> [Instructions to follow]:
Copy out the stretch of the listing below, from the line containing "You are a computer-use" through the line containing "The image size is (885, 459). coord(19,18)", word for word.

> [The records]:

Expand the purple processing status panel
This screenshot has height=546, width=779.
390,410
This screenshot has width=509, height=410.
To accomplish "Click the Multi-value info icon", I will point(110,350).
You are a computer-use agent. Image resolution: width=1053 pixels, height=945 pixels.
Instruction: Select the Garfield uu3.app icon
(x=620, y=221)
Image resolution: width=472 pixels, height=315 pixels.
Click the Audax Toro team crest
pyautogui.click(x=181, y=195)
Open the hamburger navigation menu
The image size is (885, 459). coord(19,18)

* * *

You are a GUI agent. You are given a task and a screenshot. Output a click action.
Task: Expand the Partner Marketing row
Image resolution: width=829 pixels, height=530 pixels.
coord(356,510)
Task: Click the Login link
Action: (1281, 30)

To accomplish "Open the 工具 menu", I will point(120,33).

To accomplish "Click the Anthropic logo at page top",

--

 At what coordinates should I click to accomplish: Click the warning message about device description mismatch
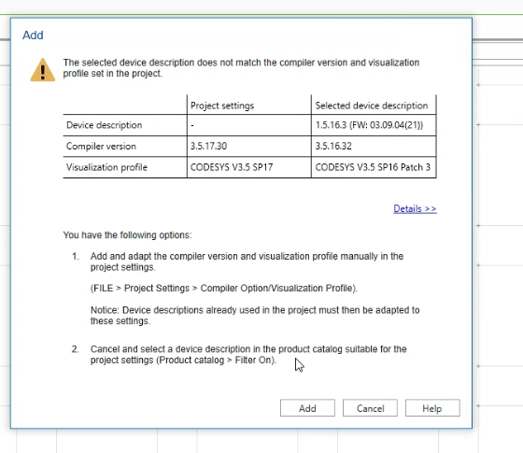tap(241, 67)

> [Full output]:
You are a computer-use agent. Image resolution: width=1053 pixels, height=945 pixels.
Instruction: Select the Garfield uu3.app icon
(x=620, y=221)
Image resolution: width=472 pixels, height=315 pixels.
Click the Audax Toro team crest
pyautogui.click(x=181, y=195)
Open the hamburger navigation menu
The image size is (885, 459). coord(19,18)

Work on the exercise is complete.